Well I told you summer was fast.
We will grade the final as quickly as possible and the results will be entered before the end of the week - probably by Thursday. As far as I know they should be available to you shortly after they are entered.
If you have questions about the final exam, the course or infectious diseases generally then e-mail is the best way to reach me. I may take a few days off before the next quarter starts but then I'll be having regular office hours on Weds and Thurs 12-1 if you want to catch me (or other times by appointment of course).

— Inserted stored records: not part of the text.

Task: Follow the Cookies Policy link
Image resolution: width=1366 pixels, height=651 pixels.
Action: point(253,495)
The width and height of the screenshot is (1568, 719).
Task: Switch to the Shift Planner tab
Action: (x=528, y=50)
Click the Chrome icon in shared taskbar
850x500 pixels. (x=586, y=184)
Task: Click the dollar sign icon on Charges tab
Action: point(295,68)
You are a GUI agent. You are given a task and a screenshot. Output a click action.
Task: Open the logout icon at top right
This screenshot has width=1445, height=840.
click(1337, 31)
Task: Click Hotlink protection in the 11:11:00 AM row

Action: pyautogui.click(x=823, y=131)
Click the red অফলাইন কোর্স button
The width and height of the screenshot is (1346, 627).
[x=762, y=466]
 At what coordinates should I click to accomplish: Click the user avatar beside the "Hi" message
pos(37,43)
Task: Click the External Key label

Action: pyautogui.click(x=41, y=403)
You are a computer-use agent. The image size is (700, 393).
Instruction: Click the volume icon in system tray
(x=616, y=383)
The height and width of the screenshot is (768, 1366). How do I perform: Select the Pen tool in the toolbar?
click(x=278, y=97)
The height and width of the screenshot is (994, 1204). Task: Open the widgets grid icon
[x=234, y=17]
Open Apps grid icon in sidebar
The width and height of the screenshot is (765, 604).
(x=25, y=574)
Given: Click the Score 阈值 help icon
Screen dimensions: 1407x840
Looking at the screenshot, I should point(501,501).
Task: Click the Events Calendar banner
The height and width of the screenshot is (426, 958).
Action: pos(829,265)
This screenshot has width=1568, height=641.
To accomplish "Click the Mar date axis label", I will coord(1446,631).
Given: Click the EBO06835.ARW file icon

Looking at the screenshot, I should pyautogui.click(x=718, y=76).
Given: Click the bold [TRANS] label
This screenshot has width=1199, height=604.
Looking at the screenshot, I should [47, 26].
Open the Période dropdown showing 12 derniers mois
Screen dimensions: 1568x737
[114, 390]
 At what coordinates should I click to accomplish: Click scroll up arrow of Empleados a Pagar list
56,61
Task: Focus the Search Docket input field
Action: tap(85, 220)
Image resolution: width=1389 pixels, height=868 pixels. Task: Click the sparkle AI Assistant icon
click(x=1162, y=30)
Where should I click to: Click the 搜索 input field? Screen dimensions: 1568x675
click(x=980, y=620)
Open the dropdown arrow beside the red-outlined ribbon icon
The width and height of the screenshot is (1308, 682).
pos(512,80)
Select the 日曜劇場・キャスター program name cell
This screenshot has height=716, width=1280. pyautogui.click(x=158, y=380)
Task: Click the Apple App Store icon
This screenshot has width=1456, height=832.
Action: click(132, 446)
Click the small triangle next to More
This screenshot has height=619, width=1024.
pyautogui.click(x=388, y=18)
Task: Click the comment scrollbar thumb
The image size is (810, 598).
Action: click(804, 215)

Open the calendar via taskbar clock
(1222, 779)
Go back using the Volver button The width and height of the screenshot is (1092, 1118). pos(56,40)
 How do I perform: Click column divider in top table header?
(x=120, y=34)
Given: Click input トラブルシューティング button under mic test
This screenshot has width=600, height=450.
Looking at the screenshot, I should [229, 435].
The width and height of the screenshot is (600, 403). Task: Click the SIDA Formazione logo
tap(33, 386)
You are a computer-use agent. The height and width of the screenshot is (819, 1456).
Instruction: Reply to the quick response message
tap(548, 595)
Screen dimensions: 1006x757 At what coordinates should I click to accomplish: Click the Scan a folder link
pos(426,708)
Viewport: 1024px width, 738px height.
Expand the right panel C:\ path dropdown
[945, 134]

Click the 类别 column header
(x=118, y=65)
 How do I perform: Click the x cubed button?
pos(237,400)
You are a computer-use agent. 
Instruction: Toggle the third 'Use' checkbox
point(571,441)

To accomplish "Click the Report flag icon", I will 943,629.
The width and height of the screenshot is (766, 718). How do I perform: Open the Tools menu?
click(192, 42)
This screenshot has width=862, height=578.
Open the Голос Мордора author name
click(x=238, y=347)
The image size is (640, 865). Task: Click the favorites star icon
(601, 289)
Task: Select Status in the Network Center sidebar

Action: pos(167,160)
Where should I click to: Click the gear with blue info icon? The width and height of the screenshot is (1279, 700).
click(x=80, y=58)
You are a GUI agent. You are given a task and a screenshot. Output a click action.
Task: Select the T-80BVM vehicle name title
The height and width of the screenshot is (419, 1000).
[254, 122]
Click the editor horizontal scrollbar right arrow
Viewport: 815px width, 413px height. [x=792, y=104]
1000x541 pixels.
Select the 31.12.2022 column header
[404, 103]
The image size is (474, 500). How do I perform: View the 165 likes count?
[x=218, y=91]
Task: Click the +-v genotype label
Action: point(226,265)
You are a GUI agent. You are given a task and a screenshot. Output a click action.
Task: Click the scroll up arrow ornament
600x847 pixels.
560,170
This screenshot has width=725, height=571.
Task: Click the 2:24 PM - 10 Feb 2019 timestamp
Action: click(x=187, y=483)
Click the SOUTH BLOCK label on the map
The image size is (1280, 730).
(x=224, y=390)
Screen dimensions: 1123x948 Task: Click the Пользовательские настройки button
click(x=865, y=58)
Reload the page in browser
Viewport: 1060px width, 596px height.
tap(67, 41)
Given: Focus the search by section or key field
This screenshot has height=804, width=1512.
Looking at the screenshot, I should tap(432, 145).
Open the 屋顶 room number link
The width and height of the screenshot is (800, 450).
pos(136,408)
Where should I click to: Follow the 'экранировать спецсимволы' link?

I have been musing over developing a similar course on the ecology of non-infectious disease (diabetes, heart disease, cancer etc for beginners) - although some of that is already covered by other courses here eg. MCDB23 Biology of Cancer and MCDB24 Genetics and Human Disease both taught by David Kohl. Or maybe a much more general course - How and why we die (including infectious disease, non-infectious disease and 'accidental' death, homicide and suicide). That would be fun, if a little morbid. I think I'd also need to enlist some help with that one. If anyone has any suggestions I'd really appreciate your comments.

Final exam review

Just a reminder: there's a link to a final exam review guide below. Please take a look before you come to the review session at Woodstocks, 2 pm today.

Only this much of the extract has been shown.